What you have to do:
Retype the lines below word for word, leaving out the pictures.

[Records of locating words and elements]
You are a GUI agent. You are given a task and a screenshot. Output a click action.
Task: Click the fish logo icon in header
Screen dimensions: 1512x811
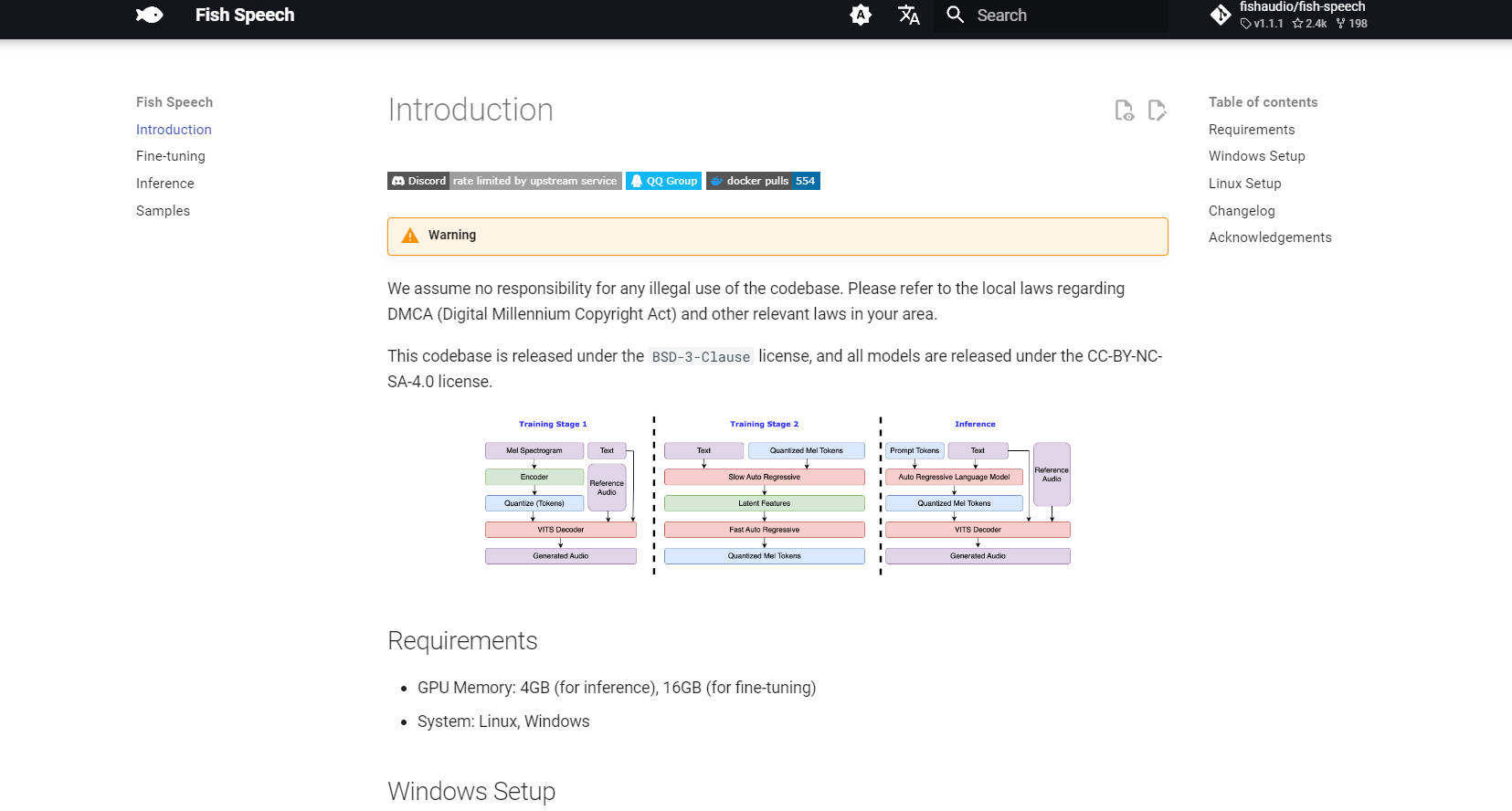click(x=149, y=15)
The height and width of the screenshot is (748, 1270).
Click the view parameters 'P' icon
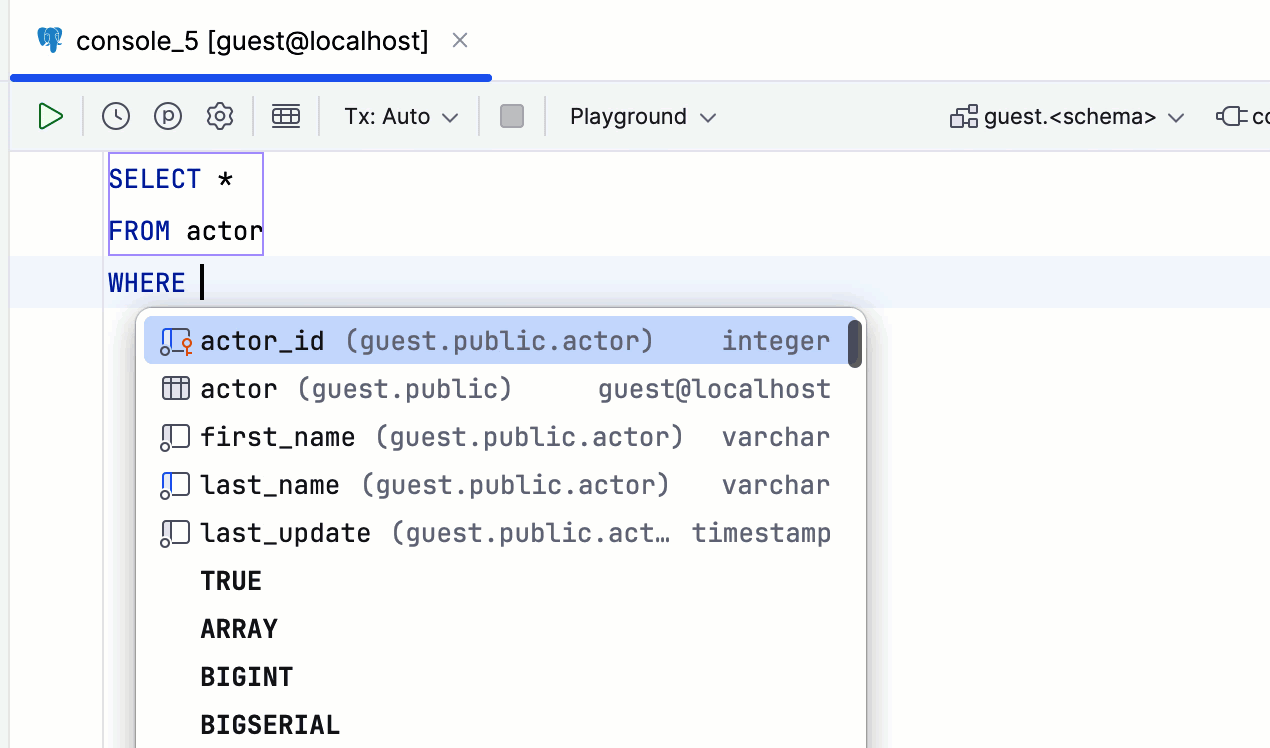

Complete output:
You are a GUI agent. You are given a task and a screenshot. Output a click action.
Task: Click the fish logo icon in header
Screen dimensions: 1512x811
click(x=149, y=15)
The height and width of the screenshot is (748, 1270).
Click the view parameters 'P' icon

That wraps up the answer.